Missione
Sono appassionato di creare un’IA che amplifichi il potenziale umano mantenendo trasparenza, equità e responsabilità — tecnologia che serve le persone, non il contrario.
Biografia
Raffaele Boiano è un dirigente del design con oltre 20 anni di esperienza all’intersezione tra esperienza utente, tecnologia, etica e innovazione. Ha iniziato la sua carriera professionale come programmatore prima di passare alla leadership del design, fondendo la profondità tecnica con una forte prospettiva incentrata sull’uomo. È co-fondatore di Fifth Beat, una delle principali aziende di design con sede in Italia, e serve anche come CEO di Orvian, un gruppo multidisciplinare di 160 professionisti che operano nel design, nella tecnologia e nel marketing.
Con una formazione in studi culturali e un MBA dalla Bocconi, Raffaele adotta un approccio multidisciplinare al design: integra ricerca comportamentale, business modeling e design speculativo nel suo lavoro, che abbraccia l’innovazione del settore privato, i servizi pubblici e la ricerca, concentrandosi spesso su come le tecnologie digitali modellano la società e viceversa.
Voce riconosciuta nella comunità UX europea, è un keynote speaker e insegna nel programma di Master in Product-Service System Design (PSSD) al Politecnico di Milano. È particolarmente concentrato sulle sfide etiche dell’IA e su come possiamo progettare sistemi affidabili e incentrati sull’uomo.
Questionario
Dove vuoi promuovere il cambiamento e perché?

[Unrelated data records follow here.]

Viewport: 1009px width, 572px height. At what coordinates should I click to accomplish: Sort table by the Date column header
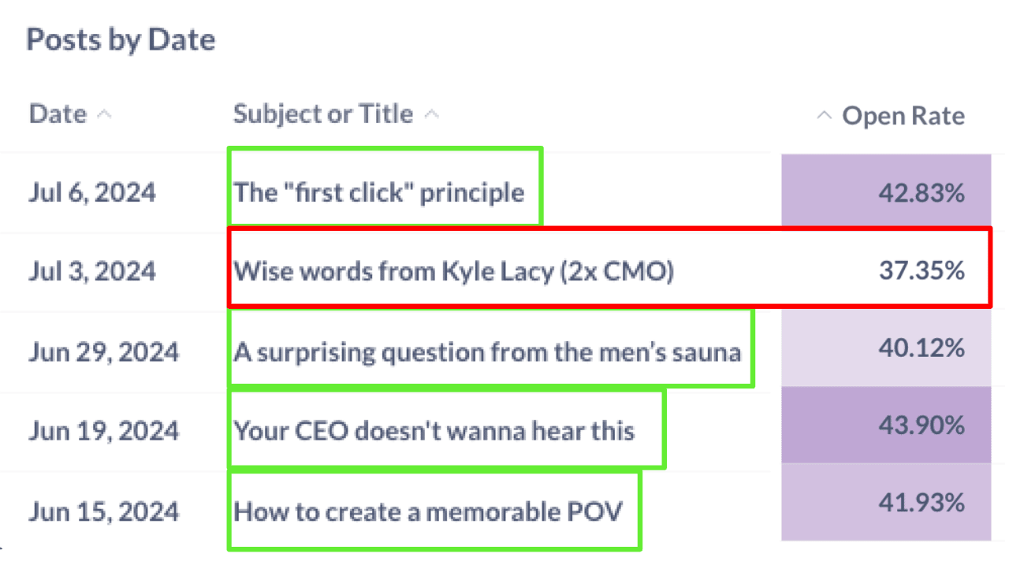58,114
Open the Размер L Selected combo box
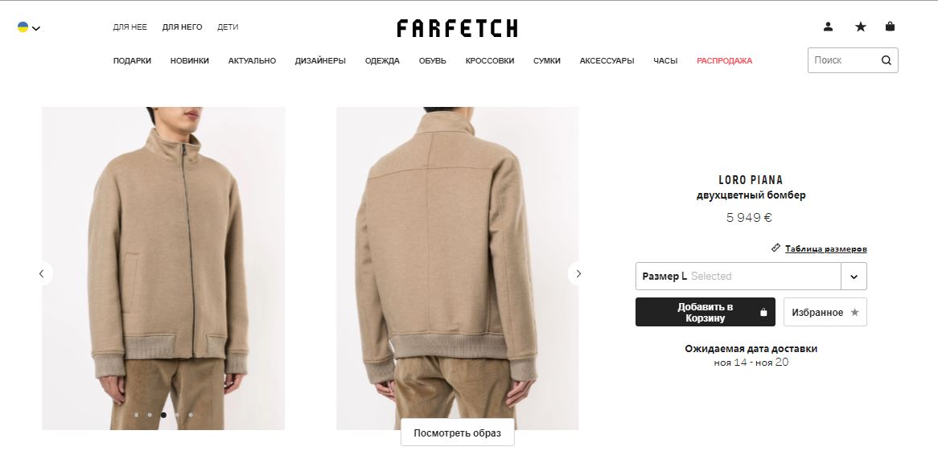The height and width of the screenshot is (451, 938). (x=738, y=277)
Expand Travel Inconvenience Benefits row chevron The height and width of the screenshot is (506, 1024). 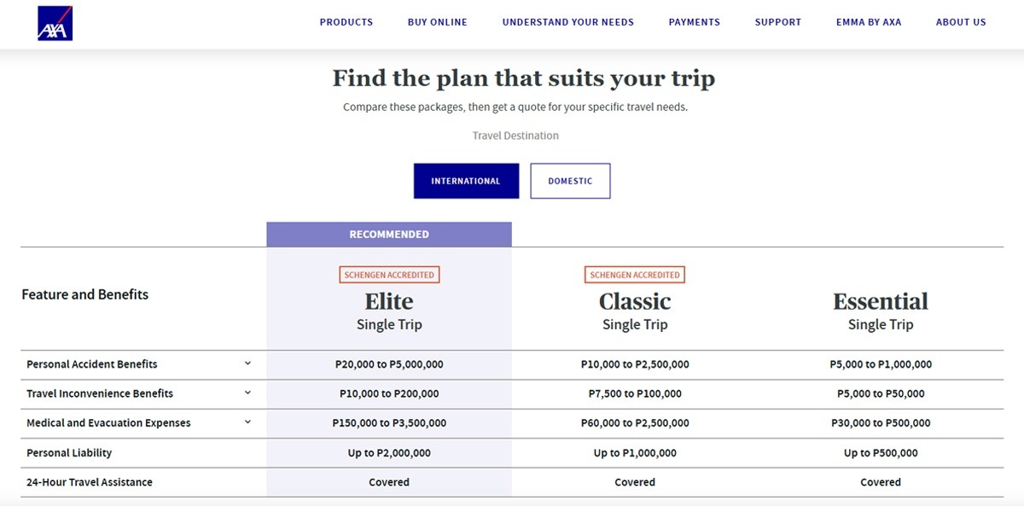pyautogui.click(x=248, y=393)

Voglio promuovere il cambiamento dove la tecnologia incontra la società e l’interesse pubblico, assicurando che l’IA migliori l’equità, l’inclusione e la fiducia nel modo in cui vengono prese le decisioni e si modellano le vite.

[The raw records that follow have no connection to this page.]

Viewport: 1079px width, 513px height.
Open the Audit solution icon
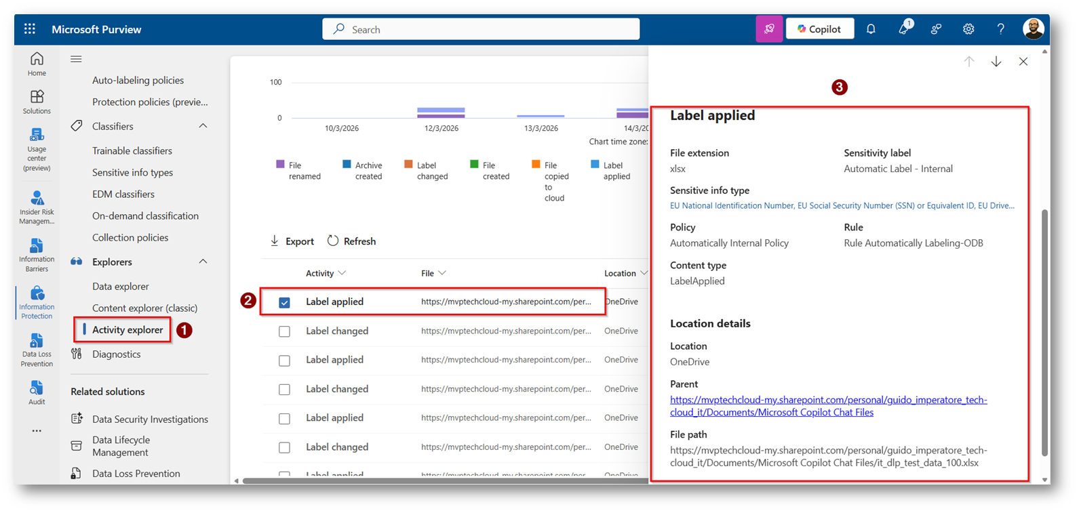tap(37, 392)
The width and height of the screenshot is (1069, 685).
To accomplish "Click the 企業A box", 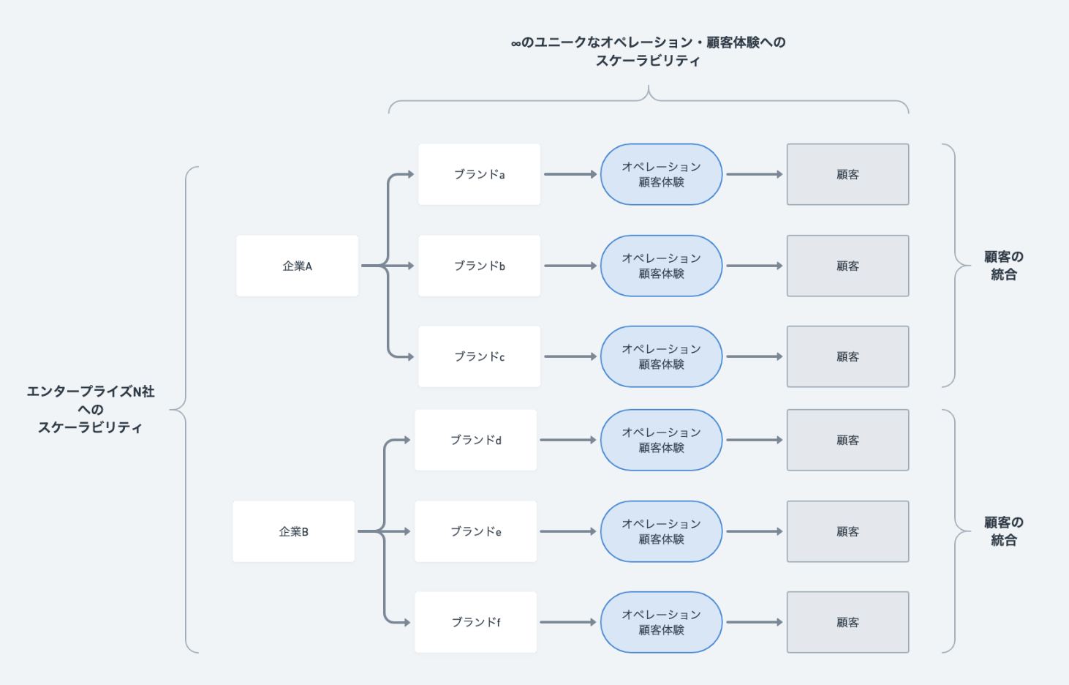I will click(297, 266).
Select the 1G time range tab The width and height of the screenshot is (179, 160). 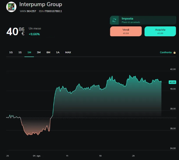[x=11, y=52]
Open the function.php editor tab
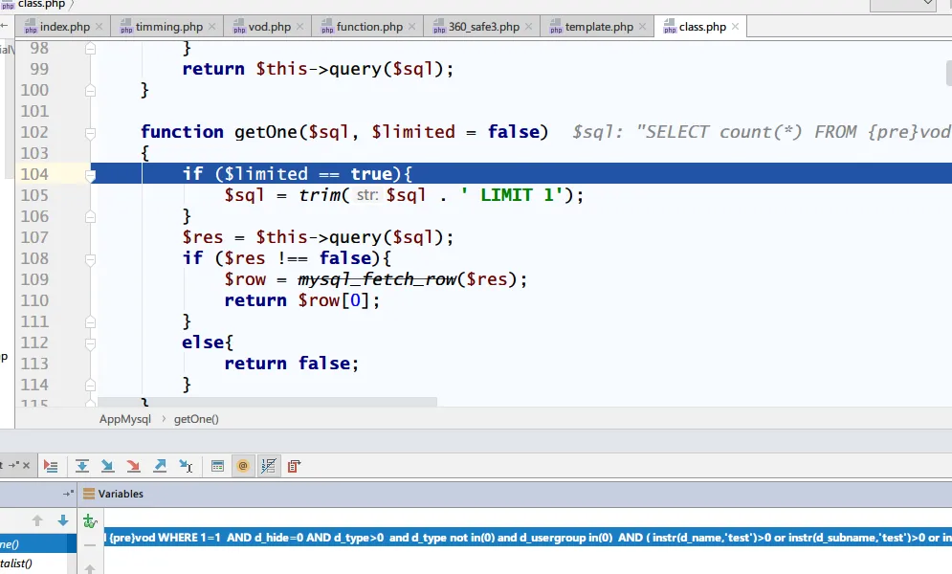The image size is (952, 574). 368,27
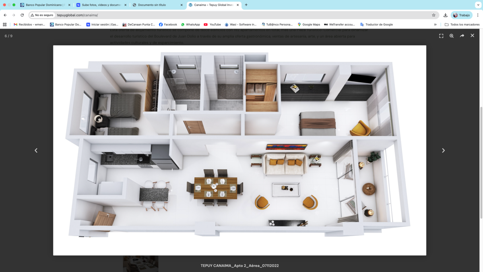Open the YouTube bookmark
The height and width of the screenshot is (272, 483).
(212, 25)
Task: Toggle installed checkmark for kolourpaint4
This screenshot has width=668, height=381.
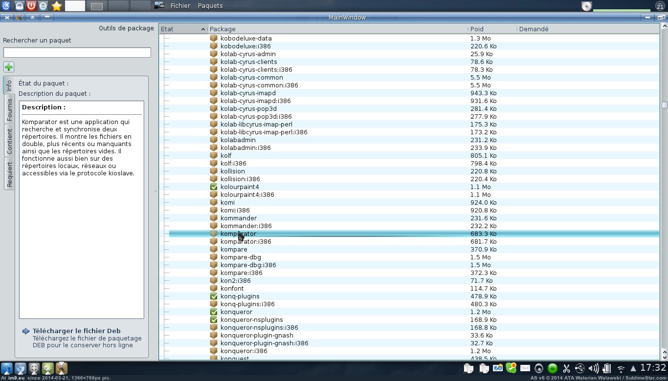Action: point(214,187)
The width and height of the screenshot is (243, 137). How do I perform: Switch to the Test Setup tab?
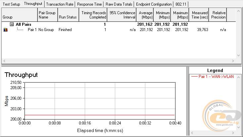point(11,4)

Chi o cosa ti ha influenzato durante la tua carriera professionale?
Sono ispirato da pensatori come Luciano Floridi, Andrea Resmini e Tim Berners-Lee, che dimostrano come menti diverse possano modellare un’innovazione centrata sull’uomo che crea un impatto duraturo.
Tutti noi abbiamo quei momenti o situazioni significative (successo o fallimento); quale è stata la tua, e cosa hai imparato da essa?
Provengo da una famiglia operaia in cui la stabilità era tutto e il rischio era qualcosa da evitare. Dopo anni di insoddisfazione al lavoro, ho preso una decisione spaventosa: ho lasciato il mio lavoro, ho iniziato a insegnare all’università e ho co-fondato un’azienda. Ho imparato che quando il tuo istinto è irrequieto, non è paura—è un segnale che sei pronto a crescere.